Satu kesatuan dengan tanah itu, untuk pelunasan utang tertentu, yang
memberikan kedudukan yang diutamakan kepada krditur tertentu terhadap
krditor-kreditur tertentu terhadap krditur-kreditur lainnya, atau sebagai hak
tanggung. Dalam hal mencegah terjadinya kredit macet, bank sebagai kreditur
selalu memberlakukan perjanjian jaminan sebelum mengajukan kredit, ini pun
terutama ketika pinjaman yang diajukan tergolong besar atau beresiko tinggi. Hak
tanggungan menjadi syarat pemberian kreditur kepada bank. Hak tanggung yang
sering diberikan tak lain berupa sertifikat tanah yang dijadikan jaminan.

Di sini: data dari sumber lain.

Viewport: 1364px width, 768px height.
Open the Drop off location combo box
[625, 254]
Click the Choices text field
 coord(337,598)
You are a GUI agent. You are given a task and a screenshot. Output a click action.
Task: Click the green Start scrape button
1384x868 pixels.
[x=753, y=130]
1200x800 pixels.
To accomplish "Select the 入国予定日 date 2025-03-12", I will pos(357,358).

Sebagaimana dijelasakan didalam pasal 6 UUPA dimana apabila debitur
mengalami cidera janji, maka pemegang hak tanggungan pertama diberikan hak
untuk menjual jaminan kredit dalam hal terjadi macet kredit. Dalam prakteknya
menjual objek lelang merupakan langkah yang diambil kreditur dalam upaya
pelunasan hutang debitur. Namun bukan berati permasalahan yang dialami
kreditur seketika selesai ketika lelang jaminan dilaksanakan, permasalahan yang
lain akan timbul ketika masalah yang lain dapat diselesaikan. Menjadi masalah
baru ketika kreditur kesulitan untuk menemukan pembeli dari jaminan debitur
tersebut.
Pembelian agunan bank kreditur, tetap memelukan akta oterntik yang
disebut acte de command, yaitu akta yang berisikan pernyataan antara pembeli
yang ditunjuk oleh bank dengan dibetur yang isinya bahwa pembeli dalam
bertindak membeli agunan dilakukan untuk kepentingan pihak lain yang namanya
akan ditentukan kemudian hari yang ditunjuk untuk menggantikan pembeli.

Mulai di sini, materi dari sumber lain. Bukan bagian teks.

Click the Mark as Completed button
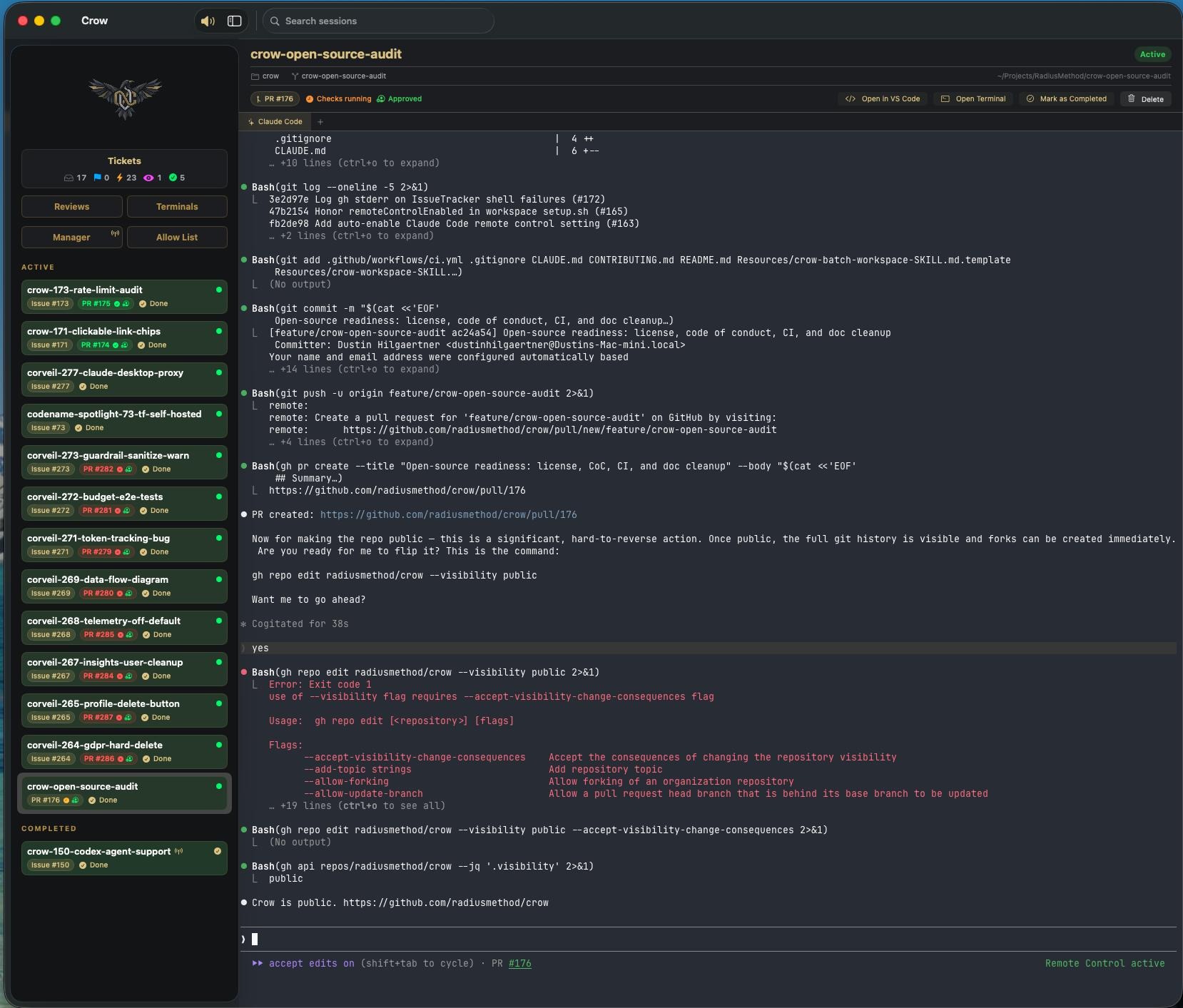 [1066, 98]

Namun apa bila jangka waktu yang telah ditentukan bank belum kunjung
menemukan pembeli dari agunan tersebut maka secara otomatis bank kreditur
dianggap sebagai pembeli dari agunan tersebut.
Ketika lelang objek lelang terkendala pembeli jaminan, sebagaiman
dijelaskan didalam pasal 12 A Undang-undang perbankan; bank umum dapat
membeli seluruh atau sebagian dari objek lelang, baik melalu lembaga lelang
maupun diluar proses dari lelang itu sendiri dimana atau pun penyerahan secara
sukarela oleh pemilik objek jaminan itu sendiri.
Bahwa keinginan para pihak untuk melaksanakan lelang dan membeli lelang
dengan persyaratan tertentu yaitu: (1) syarat bahwa bank kreditur yang
memenangkan lelang harus menjual/menunjuk pembeli yang sebenarnya
dikemudian hari; dan (2) Syarat yang menyatakan jika bank kreditur tidak berhasil
menunjuk pembeli dalam tempo 1 (satu) tahun sejak tanggal lelang, maka ia
dianggap sebagai pembelinya, kedua syarat tersebut adalah syarat yang telah
disepakati bersama dan harus dilaksanakan sebagai suatu undang-undang.
Adapaun klausul yang tercantum di dalam acte de command intinya berisi
pernyataan bahwa bank akan menjadi peserta lelang dan jika memenangkan
lelangnya maka ia akan menunjuk pembeli yang sebenarnya dikemudian hari, dan
jika lewat waktu 1 (satu) tahun tidak berhasil menunjuk pembeli maka bank
kreditur bersedia dianggap sebagai pembelinya.